Quatrième couche : leader global

Ce stade, c'est celui où le leader représente un élément constitutif fort de l'entreprise. Sans lui, l'entreprise est différente. Ce leader a une vision long terme; il exerce son influence et son pouvoir pour le bénéfice de l'entreprise. Il est un pont entre l'interne et l'externe. Il est fortement impliqué pour identifier et faire grandir les futurs leaders de l'entreprise. Il a une vision globale de l'entreprise et est particulièrement exigeant sur la performance des leaders.

On croit parfois que ce "leader global" c'est naturellement le "big boss". En fait de nombreux "big boss" ont effectivement ce statut hiérarchique mais continuent de fonctionner comme en couche 2 (toujours envie de montrer qu'ils savent mieux que les autres, et interviennent sur tous les sujets) ou en couche 3 (ils ont une tendresse particulière pour les "p'tits gars" de leur tripe, qu'ils ont formés; les autres...ce sont les autres).

Une autre caractéristique de ces leaders, c'est l'incarnation du profil d'"entrepreneur" de l'entreprise, leur rôle d'apporteur d'idées et d'innovation. Ils sont aussi les meilleurs sponsors des idées nouvelles, des propositions de changement, qui viennent à lui comme attirées par un aimant, de l'interne ou de l'externe de l'entreprise. C'est ce leader qui concentre les envies de tout changer, d'imaginer d'autres futurs.

La plupart des leaders de cette couche managent des populations plutôt importantes. Quoique que ceux qui sont les "aimants à idées" peuvent exercer ce rôle de leader sans manager trop de personnes.
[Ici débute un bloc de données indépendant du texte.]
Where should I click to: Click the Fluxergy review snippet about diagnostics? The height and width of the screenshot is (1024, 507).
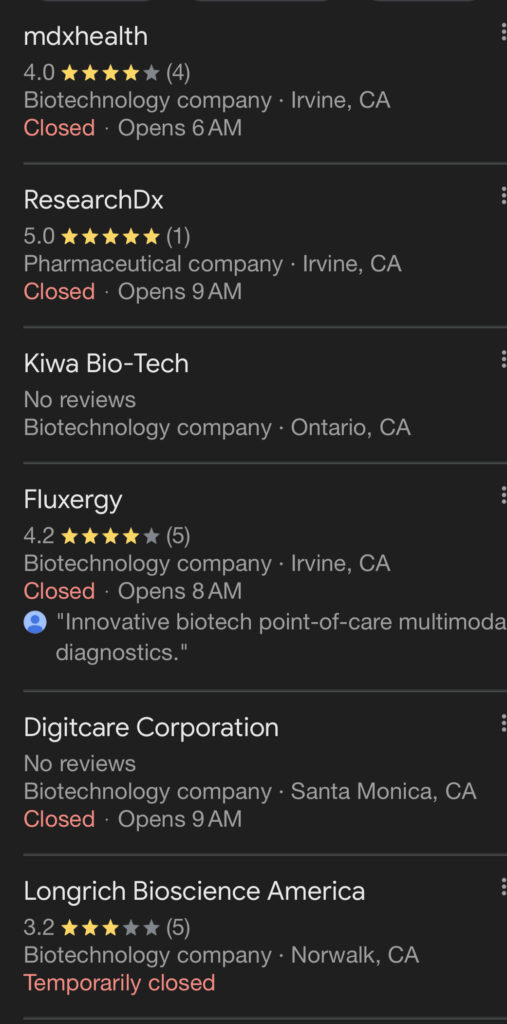click(281, 637)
Ils sont plutôt des icones de la "marque de leadership" de l'entreprise.

Quoi faire de ce modèle ?

Avec ce modèle, il est intéressant de s'évaluer soi-même, et aussi de positionner chacun des "chefs" ou "managers" selon cette échelle. Il est intéressant de s'apercevoir que nos managers n'ont finalement pas dépassé la couche 1 ou 2, et que les vrais leaders de niveau 4 sont une extrême minorité. C'est le moment d'agir.

Les auteurs s'essayent à proposer des benchmarks sur la distribution de ces catégories dans les entreprises.

La distribution qu'ils estiment la plus courante si on laisse faire passivement les choses est :

Couche 1 : 20%

Couche 2 : 60%

Couche 3 : 18%

Couche 4 : 2%

Pour ceux qui chercheront, et trouveront les actions à entreprendre pour vraiment manager les couches de leadership, la cible que les auteurs considèrent comme atteignable est :

Couche 1 : 5%

Couche 2 : 15%

Couche 3 : 65%

Couche 4 : 15%

On imagine bien toute la différence de goût entre ce mille-feuilles plein de bonne crême, et celui de départ.

Cela vaut bien la peine de se faire pâtissier, non ?

Au piano !...

(Pour les ignorants, le "piano" désigne familièrement le plan de travail et de cuisson du pâtissier)

Résultats du sondage :

Mon niveau de leadership

17.64% Apprenti
11.76% Contributeur
32.35% Leader local
8.82% Leader global
29.41% Je ne suis pas leader


34 personnes ont répondu à ce sondage

Les "je ne suis pas leaders" sont ...presque leaders.